## ACTIONS TO TAKE
**a)** According to the article on Casey Kasem's death, how old was Kasem when he died?
**b)** Rewrite the Casey Kasem article, everything from "The greater Los" down to "that spanned decades.", using "remembered" in place of "mourned".
**c)** Write the next part of the article about Casey Kasem's death, picking up after its final sentence.

The greater Los Angeles community mourned the death Sunday of world-famous radio host, actor and beloved pop culture icon Casey Kasem who is best known for his original “American Top 40” countdown show that spanned decades.
Kasem died at a Washington state hospital on Father's Day at age 82.
“Casey Kasem was the voice of my childhood,” Los Angeles Mayor Eric Garcetti said Sunday. “He was the person we all turned to to hear (song) dedications, whether it was (for) soldiers abroad or whether it was teenagers in love. He was America's voice so it's a huge loss for this country.”
Kasem had a “voice like butter” and a way about him that was so universal and inviting, Garcetti said. Less known about him — but equally important — is that he was also a social activist, he said.
“He really believed in peace and human rights and was very involved in social justice in our country,” said Garcetti, who noted that he and his wife, Amy, had the privilege of meeting Kasem on probably a couple of occasions. “He had his professional life but he was also committed to making America a better place for everybody, including the most disenfranchised, so it's a double loss for this country.”
Kasem co-created the “American Top 40” radio program in 1970, hosting the popular syndicated show that presented the most popular songs in America and its various versions for nearly four decades. The show is now hosted by radio and TV personality Ryan Seacrest. Kasem also was the voice of Scooby Doo's sidekick, Shaggy Rogers, on the “Scooby-Doo” cartoon for many years and once worked for the Los Angeles-based KRLA radio station.
Former L.A. County district attorney Gil Garcetti, the mayor's father, said the community was fortunate to have been able to enjoy Kasem for so many years. Gil said he was most struck by how down-to-earth Kasem was despite being such a well-known personality.
“There is no pretentiousness about him,” Gil Garcetti, today a consulting television producer, said. “There's a lot of humility there. He might say, ‘yeah, I might be a big personality but I'm a regular person.'”
Kasem took particular interest in one of Gil's top concerns as district attorney, domestic violence, and once spoke with him about how he could help break the chain of violence in families, he said.
Lori Stewart of Encino said she was saddened to hear of Kasem's death on Sunday and listened to the “American Top 40” show with Kasey Casem for years.
“We grew up of course listening to ‘keep your feet on the ground and keep reaching for the stars,' Stewart said, of his show's popular weekly sign off. “It was just a different time. It was nice. That's where you heard all the music.”

## INFORMATION SHOWN
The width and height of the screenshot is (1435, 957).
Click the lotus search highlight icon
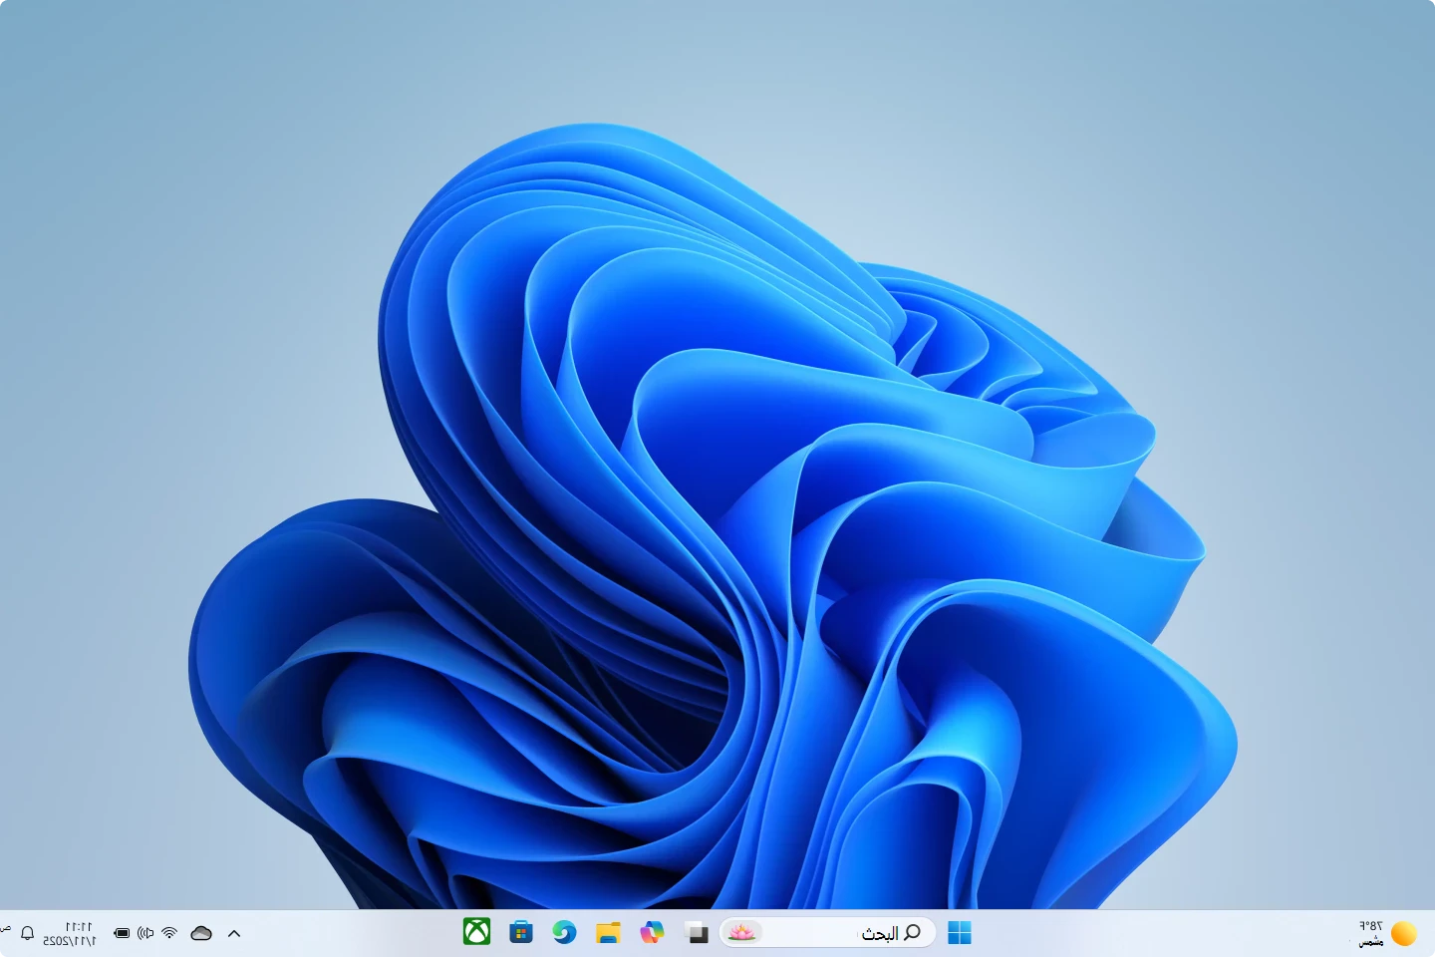[x=740, y=933]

## RESULTS OF THE TASKS
**a)** He was 82.

**b)**
The greater Los Angeles community remembered the death Sunday of world-famous radio host, actor and beloved pop culture icon Casey Kasem who is best known for his original “American Top 40” countdown show that spanned decades.

**c)**
Kasem, who had dementia and had been out of the public eye for years, continues to hold a warm place in people's hearts because he represented a time when many listened to the same music, said Judy Muller, a professor of broadcast journalism at the USC Annenberg School.
“Today, iTunes, social media and the digital explosion of the music industry has rendered the whole idea of a ‘Top Forty' list of popular tunes rather quaint,” Muller said in an email. “And yet, whenever I tuned in to Kasem's weekly Top 40 countdown, I would stick with it, just to see what the top records would be. His show was a collective listening experience.”
Kasem, who was born in Detroit to Lebanese Druze immigrants, was very active in various Arab-American organizations and also supported the work of the Council on American-Islamic Relations, said Hussam Ayloush, executive director of CAIR's greater Los Angeles area office.
“He certainly made it much easier for people who are from a Middle Eastern and especially an Arab background through his success and his pride in his heritage,” Ayloush said. “He saw the need, through his important role in society, to bring people together and promote mutual understanding.”
While Ayloush was growing up in Lebanon — which has a revered music scene of its own in the Arab world — he recalled that people there listened to Kasem's countdown shows and took great pride in the fact that Kasem was of Lebanese descent. His influence, however, was likely greater in the United States.
“At one point in America, anyone that cared about music or popular culture knew about Casey Kasem and admired him,” Ayloush said. “It helped normalize being an Arab-American.”
The Associated Press contributed to this report.